The main point is that the scaling issues Mutlu described in terms of reliability can be solved by implementing a controller, something that has been done with both HMC and HBM. The ability for errors to be corrected within the system will be even more important for the largest-scale systems, including the forthcoming Aurora supercomputer at Argonne and other pre-exascale machines, where reliability (ECC-related as well as tolerating failure rates) of all components, not just memory, is being put under the microscope. For systems like this, which are data-intensive supercomputers as much as they are floating point powerhouses, the bandwidth capabilities of HBM and HMC type solutions represent a dramatic improvement. For instance on the upcoming Knights Landing processors from Intel, the HBM on the package has around 400 GB/sec of aggregate bandwidth across eight segments of 2 GB of memory using a proprietary link. The two DDR memory controllers on the chip have around 90 GB/sec of bandwidth and max out at 384 GB of capacity. So it is 4.5X the bandwidth for HBM than DDR4.
In both of these cases, power is always a concern, especially with HBM where the processor, albeit a very simple one, is stacked in a way that doesn’t allow the heat to escape easily. “They are similar in theory,” Mutlu explains, “but HBM is more like an evolutionary step from existing memory in that the interface is not changed too much. That will make it easier to adopt and might be the reason why so many systems will be using that approach.” He notes that HMC, while offering similarly high bandwidth and low latency, has a different interface to memory, changing it to something which looks, at the high level, somewhat like a network in how it deals with memory in a packets-based interface.

◆ AIM OF THE EXERCISE ◆
Give again the section of the memory reliability and bandwidth text starting with "In both of these" and going on through "a packets-based interface.", word for word.

◆ EXTRACTED DATA ◆

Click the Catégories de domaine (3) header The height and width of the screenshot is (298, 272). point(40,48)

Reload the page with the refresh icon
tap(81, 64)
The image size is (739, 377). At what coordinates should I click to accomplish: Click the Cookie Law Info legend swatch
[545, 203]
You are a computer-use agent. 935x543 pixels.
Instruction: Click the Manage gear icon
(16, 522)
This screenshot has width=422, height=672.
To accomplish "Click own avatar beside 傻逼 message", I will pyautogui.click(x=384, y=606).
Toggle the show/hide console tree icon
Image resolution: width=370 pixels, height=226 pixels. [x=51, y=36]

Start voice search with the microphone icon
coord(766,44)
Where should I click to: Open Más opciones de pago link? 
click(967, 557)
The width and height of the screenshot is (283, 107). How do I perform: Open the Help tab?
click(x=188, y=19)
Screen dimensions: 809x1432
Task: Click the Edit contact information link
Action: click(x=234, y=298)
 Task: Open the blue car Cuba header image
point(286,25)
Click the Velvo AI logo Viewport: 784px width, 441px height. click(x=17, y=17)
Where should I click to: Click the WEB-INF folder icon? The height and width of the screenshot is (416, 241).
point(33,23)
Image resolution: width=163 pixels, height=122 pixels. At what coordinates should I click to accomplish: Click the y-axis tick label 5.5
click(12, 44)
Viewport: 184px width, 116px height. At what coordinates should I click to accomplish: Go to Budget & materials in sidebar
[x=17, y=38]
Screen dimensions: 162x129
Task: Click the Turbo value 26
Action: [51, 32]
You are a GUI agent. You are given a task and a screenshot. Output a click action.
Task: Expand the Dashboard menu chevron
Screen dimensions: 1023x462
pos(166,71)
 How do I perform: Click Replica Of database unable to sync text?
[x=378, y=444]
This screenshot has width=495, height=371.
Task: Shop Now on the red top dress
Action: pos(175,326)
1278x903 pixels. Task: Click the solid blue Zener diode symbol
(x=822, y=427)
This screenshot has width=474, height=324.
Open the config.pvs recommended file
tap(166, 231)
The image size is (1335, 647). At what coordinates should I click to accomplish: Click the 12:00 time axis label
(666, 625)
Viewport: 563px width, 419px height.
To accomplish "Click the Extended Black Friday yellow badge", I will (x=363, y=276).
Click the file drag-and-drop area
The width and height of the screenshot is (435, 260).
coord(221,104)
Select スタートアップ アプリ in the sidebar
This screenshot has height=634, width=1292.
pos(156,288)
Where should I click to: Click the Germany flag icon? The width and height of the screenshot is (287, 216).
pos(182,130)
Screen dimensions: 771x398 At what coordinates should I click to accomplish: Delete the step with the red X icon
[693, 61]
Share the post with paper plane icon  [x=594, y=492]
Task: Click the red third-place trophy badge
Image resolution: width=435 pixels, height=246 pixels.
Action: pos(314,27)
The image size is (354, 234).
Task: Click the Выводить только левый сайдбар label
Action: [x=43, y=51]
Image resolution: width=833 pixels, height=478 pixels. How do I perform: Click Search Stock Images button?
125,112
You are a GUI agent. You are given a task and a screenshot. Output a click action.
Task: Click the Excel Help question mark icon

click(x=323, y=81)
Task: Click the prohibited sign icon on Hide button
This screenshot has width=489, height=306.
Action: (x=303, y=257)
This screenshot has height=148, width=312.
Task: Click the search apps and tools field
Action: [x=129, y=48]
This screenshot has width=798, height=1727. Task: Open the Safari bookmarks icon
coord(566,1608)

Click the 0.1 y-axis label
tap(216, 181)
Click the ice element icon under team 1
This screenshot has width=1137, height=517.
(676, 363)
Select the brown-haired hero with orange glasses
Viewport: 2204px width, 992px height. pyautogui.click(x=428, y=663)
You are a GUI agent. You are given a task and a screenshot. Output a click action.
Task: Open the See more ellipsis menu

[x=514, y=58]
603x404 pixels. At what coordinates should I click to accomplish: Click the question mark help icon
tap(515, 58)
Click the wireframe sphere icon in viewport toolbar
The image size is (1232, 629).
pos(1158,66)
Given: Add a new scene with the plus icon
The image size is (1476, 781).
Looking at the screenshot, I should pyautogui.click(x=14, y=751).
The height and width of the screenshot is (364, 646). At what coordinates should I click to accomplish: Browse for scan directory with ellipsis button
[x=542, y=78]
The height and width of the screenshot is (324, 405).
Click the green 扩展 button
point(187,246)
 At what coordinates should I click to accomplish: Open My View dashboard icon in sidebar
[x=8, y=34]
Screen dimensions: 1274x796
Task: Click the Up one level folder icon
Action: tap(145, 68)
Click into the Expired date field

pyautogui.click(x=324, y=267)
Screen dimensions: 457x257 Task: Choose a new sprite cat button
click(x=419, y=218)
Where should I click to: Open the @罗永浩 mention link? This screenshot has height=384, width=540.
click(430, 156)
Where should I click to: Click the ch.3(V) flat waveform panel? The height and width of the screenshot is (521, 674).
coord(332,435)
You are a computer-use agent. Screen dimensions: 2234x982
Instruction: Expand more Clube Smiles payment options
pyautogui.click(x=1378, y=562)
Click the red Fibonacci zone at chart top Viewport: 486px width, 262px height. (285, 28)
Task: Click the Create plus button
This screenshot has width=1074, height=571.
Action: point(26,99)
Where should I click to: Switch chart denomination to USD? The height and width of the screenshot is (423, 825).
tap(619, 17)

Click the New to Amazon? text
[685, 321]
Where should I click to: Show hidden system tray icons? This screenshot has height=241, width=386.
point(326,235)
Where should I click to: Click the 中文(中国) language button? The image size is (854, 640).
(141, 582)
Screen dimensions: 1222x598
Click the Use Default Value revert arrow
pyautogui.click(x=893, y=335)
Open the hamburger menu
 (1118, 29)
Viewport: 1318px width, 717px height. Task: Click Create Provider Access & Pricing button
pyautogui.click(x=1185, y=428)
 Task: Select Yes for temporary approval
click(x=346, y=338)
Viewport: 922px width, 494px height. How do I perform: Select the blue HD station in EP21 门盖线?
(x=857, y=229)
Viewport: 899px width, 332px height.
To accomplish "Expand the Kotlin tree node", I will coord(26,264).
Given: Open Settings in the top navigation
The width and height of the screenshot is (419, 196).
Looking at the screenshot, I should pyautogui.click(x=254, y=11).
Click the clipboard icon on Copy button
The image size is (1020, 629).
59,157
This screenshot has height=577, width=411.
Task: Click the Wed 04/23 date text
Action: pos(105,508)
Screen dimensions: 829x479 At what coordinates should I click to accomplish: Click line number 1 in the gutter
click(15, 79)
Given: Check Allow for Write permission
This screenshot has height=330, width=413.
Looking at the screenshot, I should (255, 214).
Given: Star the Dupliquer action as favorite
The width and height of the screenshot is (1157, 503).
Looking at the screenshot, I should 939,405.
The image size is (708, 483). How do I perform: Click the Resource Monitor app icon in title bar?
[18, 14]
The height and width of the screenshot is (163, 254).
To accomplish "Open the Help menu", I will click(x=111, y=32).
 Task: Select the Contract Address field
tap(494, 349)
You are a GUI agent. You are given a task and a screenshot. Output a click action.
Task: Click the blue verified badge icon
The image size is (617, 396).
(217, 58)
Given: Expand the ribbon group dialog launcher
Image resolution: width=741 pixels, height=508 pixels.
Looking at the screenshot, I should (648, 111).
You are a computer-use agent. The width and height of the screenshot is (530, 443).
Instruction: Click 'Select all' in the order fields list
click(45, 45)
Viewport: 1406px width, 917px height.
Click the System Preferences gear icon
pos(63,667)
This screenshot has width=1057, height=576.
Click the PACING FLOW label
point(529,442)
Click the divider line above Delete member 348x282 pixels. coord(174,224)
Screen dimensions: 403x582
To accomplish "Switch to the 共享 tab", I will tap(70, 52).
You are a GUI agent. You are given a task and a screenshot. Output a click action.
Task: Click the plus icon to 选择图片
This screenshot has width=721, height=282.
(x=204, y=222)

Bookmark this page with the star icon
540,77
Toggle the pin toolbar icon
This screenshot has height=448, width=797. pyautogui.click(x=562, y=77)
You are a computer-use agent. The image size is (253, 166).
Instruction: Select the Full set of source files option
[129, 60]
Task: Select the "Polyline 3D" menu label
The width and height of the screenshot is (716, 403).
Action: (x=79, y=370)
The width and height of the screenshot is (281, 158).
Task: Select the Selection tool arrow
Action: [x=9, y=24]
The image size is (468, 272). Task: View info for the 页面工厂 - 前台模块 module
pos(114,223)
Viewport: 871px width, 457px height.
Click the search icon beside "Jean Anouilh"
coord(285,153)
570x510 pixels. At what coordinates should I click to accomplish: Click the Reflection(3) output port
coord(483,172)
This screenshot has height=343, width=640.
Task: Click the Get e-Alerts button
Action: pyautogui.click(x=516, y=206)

◆ TASK RESULT ◆
In both of these cases, power is always a concern, especially with HBM where the processor, albeit a very simple one, is stacked in a way that doesn’t allow the heat to escape easily. “They are similar in theory,” Mutlu explains, “but HBM is more like an evolutionary step from existing memory in that the interface is not changed too much. That will make it easier to adopt and might be the reason why so many systems will be using that approach.” He notes that HMC, while offering similarly high bandwidth and low latency, has a different interface to memory, changing it to something which looks, at the high level, somewhat like a network in how it deals with memory in a packets-based interface.